Modifions la manière dont les subventions de recherche sont accordées

Le processus d’évaluation par les pairs du CRSH est interminable, opaque et sans justification.

par DANIEL ROBINSON | 03 JUILLET 13

Je n’ai pas réussi à obtenir la subvention Savoir du Conseil de recherche en sciences humaines (CRSH) cette année. J’étais déçu sans être surpris, puisque près de 80 pour cent des candidats n’ont pas réussi à l’obtenir non plus cette année. Les chercheurs doivent souvent composer avec l’échec dans le cadre de leurs publications et de leurs demandes de subventions. Cela fait partie du métier. Toutefois, dans le cas présent, c’est la manière dont j’ai échoué et ce que cela révèle du processus d’évaluation par les pairs au CRSH qui mérite d’être examiné.

Comme bien d’autres, j’ai trouvé le processus de demande particulièrement long. La demande devait comporter la proposition de projet en versions intégrale et abrégée, entrecoupées de pages de formulaire et de nombreuses autres exigences, ce qui, au compte final, totalisait 40 pages et entre 70 et 80 heures de temps de préparation.

Tout au long du processus je me suis interrogé sur la raison d’être de tout cela. Depuis l’obtention de ma dernière subvention du CRSH, j’ai obtenu du soutien pour mes travaux grâce à des bourses et des subventions de recherche internes, sans passer 70 heures à remplir des demandes. Les étudiants aux cycles supérieurs que je supervise sont soutenus par la faculté, et non par les subventions de recherche de leur superviseur. J’aurais pu éviter de me prêter à cet exercice, mais je m’y suis soumis pour deux raisons.

D’abord, mon université, comme bien d’autres, associe maintenant le financement interne de la recherche aux demandes présentées au CRSH et aux organismes subventionnaires. Il est donc impossible d’obtenir du financement interne sans avoir au préalable présenté une demande au CRSH.

Ensuite, c’est surtout parce que ma recherche, qui consistait à faire un relevé historique du tabagisme dans les médias jeunesse après 1945, nécessitait beaucoup de travail. Il fallait faire le dépouillement de films, d’émissions de télé, de bandes dessinées et de magazines pour adolescents, ce qui exigeait l’embauche d’assistants de recherche et du financement pour les visites aux archives. Les compagnies de tabac mêlées à des litiges avaient, pendant des années, embauché des historiens pour faire ce genre de travail. Il me semblait qu’il était temps qu’un universitaire indépendant s’y mette.

Comme le CRSH semblait la meilleure option, j’ai passé le plus clair des mois d’août et de septembre à élaborer des plans de formation, à justifier des budgets et à tenter de me débrouiller avec un système capricieux.

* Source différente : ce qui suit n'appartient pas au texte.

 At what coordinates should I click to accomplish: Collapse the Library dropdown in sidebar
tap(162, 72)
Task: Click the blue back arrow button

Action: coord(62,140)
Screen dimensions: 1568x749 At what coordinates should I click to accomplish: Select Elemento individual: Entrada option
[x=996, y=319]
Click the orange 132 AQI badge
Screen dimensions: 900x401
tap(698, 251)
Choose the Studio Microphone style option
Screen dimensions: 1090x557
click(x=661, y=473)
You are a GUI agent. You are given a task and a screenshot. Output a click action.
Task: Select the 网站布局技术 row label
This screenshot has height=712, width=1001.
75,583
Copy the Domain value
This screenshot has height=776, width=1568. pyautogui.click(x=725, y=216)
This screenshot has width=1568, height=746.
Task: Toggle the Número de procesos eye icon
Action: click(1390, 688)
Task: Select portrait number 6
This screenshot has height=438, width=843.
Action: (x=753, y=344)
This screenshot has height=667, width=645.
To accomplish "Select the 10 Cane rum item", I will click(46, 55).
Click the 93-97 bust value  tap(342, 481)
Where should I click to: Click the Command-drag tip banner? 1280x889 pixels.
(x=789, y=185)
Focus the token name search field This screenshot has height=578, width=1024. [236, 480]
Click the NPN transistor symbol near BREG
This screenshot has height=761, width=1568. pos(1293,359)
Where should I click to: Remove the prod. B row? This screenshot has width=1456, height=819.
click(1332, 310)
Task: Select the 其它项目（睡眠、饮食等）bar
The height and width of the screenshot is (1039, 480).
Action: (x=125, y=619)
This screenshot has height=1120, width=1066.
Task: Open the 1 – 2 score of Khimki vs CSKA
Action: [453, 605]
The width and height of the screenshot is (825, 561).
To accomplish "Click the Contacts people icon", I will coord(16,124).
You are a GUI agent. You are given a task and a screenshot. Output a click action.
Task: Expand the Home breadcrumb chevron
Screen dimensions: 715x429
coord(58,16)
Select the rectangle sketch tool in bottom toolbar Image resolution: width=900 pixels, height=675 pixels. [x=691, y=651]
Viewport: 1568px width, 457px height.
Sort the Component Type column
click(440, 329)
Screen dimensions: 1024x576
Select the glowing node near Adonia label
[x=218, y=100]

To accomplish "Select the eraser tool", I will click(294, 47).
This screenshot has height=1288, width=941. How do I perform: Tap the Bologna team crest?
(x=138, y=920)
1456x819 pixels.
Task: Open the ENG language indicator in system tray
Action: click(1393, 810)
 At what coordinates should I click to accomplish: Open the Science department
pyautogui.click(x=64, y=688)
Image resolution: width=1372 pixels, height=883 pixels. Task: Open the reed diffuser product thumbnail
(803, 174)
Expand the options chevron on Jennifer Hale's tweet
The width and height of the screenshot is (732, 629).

En avril de l’année suivante, j’ai appris que ma demande avait été refusée. Six semaines plus tard le CRSH me faisait parvenir un paquet contenant deux rapports d’évaluateurs externes anonymes, fort probablement des experts de l’histoire du tabagisme, qui faisaient tous deux un éloge sans réserve au projet (25 des 26 points accordés étaient dans la plus haute catégorie). Je n’ai jamais reçu d’évaluation plus positive en 15 ans de carrière universitaire.

Sur une autre page se trouvait la note que m’accordait le comité de sélection du CRSH, qui se trouvait dans les 35 pour cent inférieurs des notes accordées. Cette note ne provenait pas de l’ensemble des membres du comité; le CRSH utilise une méthode de triage pour rendre une décision. Initialement, toutes les demandes sont soumises à deux membres du comité. Si, à cette étape, le pourcentage combiné des deux évaluateurs se retrouve dans les 35 pour cent inférieurs des notes, la partie est terminée; la demande n’est même pas soumise à l’ensemble du comité.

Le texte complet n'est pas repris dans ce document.